# YOUR TASK:
Check every line of the data below for "Kontaktgruppen". Copy each one that has it.

# PROVIDED DATA:
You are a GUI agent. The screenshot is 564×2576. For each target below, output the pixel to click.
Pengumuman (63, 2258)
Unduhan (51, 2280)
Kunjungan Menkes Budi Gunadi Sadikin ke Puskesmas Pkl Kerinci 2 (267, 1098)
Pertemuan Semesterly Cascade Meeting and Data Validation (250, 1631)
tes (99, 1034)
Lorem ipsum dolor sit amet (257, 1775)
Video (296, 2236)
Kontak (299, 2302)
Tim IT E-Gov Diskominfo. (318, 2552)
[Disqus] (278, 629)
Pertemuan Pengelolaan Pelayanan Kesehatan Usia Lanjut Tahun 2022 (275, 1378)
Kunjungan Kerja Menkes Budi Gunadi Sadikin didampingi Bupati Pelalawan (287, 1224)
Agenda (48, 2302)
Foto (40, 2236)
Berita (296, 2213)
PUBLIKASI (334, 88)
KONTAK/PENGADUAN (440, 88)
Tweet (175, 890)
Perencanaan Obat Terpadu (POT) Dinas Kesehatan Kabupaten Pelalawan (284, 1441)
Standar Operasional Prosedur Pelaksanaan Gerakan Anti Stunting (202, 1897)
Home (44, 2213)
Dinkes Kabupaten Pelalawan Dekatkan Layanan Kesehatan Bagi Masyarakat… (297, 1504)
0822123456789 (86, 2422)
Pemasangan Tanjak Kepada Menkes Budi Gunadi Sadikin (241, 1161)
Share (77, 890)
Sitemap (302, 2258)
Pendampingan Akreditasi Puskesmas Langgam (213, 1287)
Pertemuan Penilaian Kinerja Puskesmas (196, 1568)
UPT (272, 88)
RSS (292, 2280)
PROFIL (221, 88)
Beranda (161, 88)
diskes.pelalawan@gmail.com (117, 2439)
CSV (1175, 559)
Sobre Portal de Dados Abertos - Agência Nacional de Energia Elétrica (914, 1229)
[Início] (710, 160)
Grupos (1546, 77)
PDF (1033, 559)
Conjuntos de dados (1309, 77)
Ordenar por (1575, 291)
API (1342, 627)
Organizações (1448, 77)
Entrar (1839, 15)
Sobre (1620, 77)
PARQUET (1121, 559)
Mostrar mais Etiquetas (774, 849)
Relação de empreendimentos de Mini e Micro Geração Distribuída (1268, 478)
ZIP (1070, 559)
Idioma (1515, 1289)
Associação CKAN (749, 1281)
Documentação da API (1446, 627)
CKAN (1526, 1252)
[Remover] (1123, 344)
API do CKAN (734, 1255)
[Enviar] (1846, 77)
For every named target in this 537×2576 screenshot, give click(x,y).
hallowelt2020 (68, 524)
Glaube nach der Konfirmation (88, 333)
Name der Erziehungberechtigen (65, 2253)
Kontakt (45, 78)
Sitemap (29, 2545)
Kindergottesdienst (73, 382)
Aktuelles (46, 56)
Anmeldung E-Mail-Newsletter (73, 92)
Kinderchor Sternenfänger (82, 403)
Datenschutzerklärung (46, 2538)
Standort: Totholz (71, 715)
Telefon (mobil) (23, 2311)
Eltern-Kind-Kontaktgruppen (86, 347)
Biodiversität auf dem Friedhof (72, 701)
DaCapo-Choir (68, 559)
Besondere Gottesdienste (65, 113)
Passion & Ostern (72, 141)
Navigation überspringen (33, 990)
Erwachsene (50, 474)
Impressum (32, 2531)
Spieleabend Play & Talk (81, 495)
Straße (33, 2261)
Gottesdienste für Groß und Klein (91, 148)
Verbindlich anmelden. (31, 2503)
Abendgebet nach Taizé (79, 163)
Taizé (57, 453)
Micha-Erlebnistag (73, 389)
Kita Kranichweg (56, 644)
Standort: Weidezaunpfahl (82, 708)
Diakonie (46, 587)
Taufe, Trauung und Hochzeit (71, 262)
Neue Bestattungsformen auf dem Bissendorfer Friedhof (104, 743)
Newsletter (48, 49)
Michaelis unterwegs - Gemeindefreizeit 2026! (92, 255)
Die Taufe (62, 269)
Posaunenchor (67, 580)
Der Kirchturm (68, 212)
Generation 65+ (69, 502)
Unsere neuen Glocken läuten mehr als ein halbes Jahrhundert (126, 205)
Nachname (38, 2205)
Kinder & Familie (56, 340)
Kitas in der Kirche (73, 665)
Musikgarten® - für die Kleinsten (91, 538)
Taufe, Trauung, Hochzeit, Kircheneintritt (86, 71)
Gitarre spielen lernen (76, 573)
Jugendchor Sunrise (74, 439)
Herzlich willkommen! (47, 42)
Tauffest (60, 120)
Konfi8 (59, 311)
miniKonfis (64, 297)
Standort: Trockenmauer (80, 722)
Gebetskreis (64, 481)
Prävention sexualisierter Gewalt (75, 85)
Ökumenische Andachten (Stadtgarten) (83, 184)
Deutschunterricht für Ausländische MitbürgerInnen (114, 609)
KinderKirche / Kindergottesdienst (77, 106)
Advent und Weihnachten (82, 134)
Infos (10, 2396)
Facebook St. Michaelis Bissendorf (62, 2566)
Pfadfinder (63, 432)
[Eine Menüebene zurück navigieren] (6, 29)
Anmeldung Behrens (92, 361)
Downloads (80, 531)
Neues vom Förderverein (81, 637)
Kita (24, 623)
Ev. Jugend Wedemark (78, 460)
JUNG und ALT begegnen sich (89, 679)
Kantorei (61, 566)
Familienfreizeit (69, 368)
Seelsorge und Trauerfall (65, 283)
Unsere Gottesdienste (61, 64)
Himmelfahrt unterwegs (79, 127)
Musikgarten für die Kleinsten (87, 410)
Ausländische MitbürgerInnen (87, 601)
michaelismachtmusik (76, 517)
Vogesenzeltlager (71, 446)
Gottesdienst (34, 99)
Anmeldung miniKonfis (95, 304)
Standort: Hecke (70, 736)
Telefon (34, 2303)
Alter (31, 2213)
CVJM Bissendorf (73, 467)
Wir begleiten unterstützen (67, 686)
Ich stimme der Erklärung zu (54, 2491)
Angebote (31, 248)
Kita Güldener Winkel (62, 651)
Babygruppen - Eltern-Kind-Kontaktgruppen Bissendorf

# EXERCISE ANSWER:
Eltern-Kind-Kontaktgruppen (86, 347)
Babygruppen - Eltern-Kind-Kontaktgruppen Bissendorf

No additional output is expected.